Reproduce every one of the dataset items below, line for line and without any changes.

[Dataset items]
BEGIN

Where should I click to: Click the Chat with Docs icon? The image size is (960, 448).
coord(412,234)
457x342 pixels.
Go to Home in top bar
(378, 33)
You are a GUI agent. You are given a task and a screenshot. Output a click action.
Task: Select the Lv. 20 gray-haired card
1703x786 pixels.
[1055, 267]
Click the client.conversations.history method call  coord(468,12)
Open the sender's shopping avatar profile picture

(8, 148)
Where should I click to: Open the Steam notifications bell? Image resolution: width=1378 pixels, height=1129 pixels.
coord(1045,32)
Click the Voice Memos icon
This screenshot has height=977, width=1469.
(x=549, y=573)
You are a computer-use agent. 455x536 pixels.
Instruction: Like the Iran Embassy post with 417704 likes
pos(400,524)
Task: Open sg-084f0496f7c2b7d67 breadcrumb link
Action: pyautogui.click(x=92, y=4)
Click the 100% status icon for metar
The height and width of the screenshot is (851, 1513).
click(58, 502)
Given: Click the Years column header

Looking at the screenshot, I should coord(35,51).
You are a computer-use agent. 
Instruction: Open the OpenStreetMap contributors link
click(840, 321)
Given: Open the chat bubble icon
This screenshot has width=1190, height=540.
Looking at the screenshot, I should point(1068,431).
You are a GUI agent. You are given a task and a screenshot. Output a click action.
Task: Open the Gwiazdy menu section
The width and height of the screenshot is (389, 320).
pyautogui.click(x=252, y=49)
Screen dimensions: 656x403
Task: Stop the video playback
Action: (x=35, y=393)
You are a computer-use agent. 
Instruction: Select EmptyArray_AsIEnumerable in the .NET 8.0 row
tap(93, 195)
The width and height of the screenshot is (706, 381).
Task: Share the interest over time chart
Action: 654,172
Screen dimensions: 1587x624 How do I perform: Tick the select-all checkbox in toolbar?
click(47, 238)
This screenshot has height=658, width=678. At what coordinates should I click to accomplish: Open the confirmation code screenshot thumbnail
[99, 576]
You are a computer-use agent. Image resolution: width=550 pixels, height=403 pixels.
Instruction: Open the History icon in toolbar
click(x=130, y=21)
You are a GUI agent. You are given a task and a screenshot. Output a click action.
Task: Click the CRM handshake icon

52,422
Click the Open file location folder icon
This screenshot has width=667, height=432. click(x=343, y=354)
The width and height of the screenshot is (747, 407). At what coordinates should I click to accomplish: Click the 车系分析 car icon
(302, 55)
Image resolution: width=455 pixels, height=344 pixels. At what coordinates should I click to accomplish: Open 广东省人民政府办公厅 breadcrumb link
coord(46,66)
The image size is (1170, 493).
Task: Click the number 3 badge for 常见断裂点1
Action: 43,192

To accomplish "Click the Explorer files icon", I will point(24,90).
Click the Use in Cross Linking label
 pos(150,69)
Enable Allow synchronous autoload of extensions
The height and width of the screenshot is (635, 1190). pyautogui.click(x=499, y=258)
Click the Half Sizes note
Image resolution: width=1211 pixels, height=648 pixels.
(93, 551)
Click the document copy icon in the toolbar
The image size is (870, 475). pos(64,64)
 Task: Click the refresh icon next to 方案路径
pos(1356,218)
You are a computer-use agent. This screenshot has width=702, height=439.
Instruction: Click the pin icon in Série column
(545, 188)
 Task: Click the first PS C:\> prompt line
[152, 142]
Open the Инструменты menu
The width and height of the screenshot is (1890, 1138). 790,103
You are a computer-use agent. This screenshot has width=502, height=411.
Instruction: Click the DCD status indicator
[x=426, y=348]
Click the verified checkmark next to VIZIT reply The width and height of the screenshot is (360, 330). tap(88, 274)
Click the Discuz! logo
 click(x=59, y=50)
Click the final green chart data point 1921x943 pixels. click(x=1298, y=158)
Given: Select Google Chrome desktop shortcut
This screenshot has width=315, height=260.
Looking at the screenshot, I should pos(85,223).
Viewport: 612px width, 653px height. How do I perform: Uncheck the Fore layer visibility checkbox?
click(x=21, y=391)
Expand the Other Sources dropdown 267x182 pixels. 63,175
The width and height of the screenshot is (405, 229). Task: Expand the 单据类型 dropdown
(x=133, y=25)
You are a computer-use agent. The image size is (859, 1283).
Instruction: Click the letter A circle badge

END

**EXERCISE RESPONSE**
Where should I click to: Click the Chat with Docs icon? The image size is (960, 448).
coord(412,234)
457x342 pixels.
Go to Home in top bar
(378, 33)
You are a GUI agent. You are given a task and a screenshot. Output a click action.
Task: Select the Lv. 20 gray-haired card
1703x786 pixels.
[1055, 267]
Click the client.conversations.history method call  coord(468,12)
Open the sender's shopping avatar profile picture

(8, 148)
Where should I click to: Open the Steam notifications bell? Image resolution: width=1378 pixels, height=1129 pixels.
coord(1045,32)
Click the Voice Memos icon
This screenshot has height=977, width=1469.
(x=549, y=573)
You are a computer-use agent. 455x536 pixels.
Instruction: Like the Iran Embassy post with 417704 likes
pos(400,524)
Task: Open sg-084f0496f7c2b7d67 breadcrumb link
Action: pyautogui.click(x=92, y=4)
Click the 100% status icon for metar
The height and width of the screenshot is (851, 1513).
click(58, 502)
Given: Click the Years column header

Looking at the screenshot, I should coord(35,51).
You are a computer-use agent. 
Instruction: Open the OpenStreetMap contributors link
click(840, 321)
Given: Open the chat bubble icon
This screenshot has width=1190, height=540.
Looking at the screenshot, I should point(1068,431).
You are a GUI agent. You are given a task and a screenshot. Output a click action.
Task: Open the Gwiazdy menu section
The width and height of the screenshot is (389, 320).
pyautogui.click(x=252, y=49)
Screen dimensions: 656x403
Task: Stop the video playback
Action: (x=35, y=393)
You are a computer-use agent. 
Instruction: Select EmptyArray_AsIEnumerable in the .NET 8.0 row
tap(93, 195)
The width and height of the screenshot is (706, 381).
Task: Share the interest over time chart
Action: 654,172
Screen dimensions: 1587x624 How do I perform: Tick the select-all checkbox in toolbar?
click(47, 238)
This screenshot has height=658, width=678. At what coordinates should I click to accomplish: Open the confirmation code screenshot thumbnail
[99, 576]
You are a computer-use agent. Image resolution: width=550 pixels, height=403 pixels.
Instruction: Open the History icon in toolbar
click(x=130, y=21)
You are a GUI agent. You are given a task and a screenshot. Output a click action.
Task: Click the CRM handshake icon

52,422
Click the Open file location folder icon
This screenshot has width=667, height=432. click(x=343, y=354)
The width and height of the screenshot is (747, 407). At what coordinates should I click to accomplish: Click the 车系分析 car icon
(302, 55)
Image resolution: width=455 pixels, height=344 pixels. At what coordinates should I click to accomplish: Open 广东省人民政府办公厅 breadcrumb link
coord(46,66)
The image size is (1170, 493).
Task: Click the number 3 badge for 常见断裂点1
Action: 43,192

To accomplish "Click the Explorer files icon", I will point(24,90).
Click the Use in Cross Linking label
 pos(150,69)
Enable Allow synchronous autoload of extensions
The height and width of the screenshot is (635, 1190). pyautogui.click(x=499, y=258)
Click the Half Sizes note
Image resolution: width=1211 pixels, height=648 pixels.
(93, 551)
Click the document copy icon in the toolbar
The image size is (870, 475). pos(64,64)
 Task: Click the refresh icon next to 方案路径
pos(1356,218)
You are a computer-use agent. This screenshot has width=702, height=439.
Instruction: Click the pin icon in Série column
(545, 188)
 Task: Click the first PS C:\> prompt line
[152, 142]
Open the Инструменты menu
The width and height of the screenshot is (1890, 1138). 790,103
You are a computer-use agent. This screenshot has width=502, height=411.
Instruction: Click the DCD status indicator
[x=426, y=348]
Click the verified checkmark next to VIZIT reply The width and height of the screenshot is (360, 330). tap(88, 274)
Click the Discuz! logo
 click(x=59, y=50)
Click the final green chart data point 1921x943 pixels. click(x=1298, y=158)
Given: Select Google Chrome desktop shortcut
This screenshot has width=315, height=260.
Looking at the screenshot, I should pos(85,223).
Viewport: 612px width, 653px height. How do I perform: Uncheck the Fore layer visibility checkbox?
click(x=21, y=391)
Expand the Other Sources dropdown 267x182 pixels. 63,175
The width and height of the screenshot is (405, 229). Task: Expand the 单据类型 dropdown
(x=133, y=25)
You are a computer-use agent. The image size is (859, 1283).
Instruction: Click the letter A circle badge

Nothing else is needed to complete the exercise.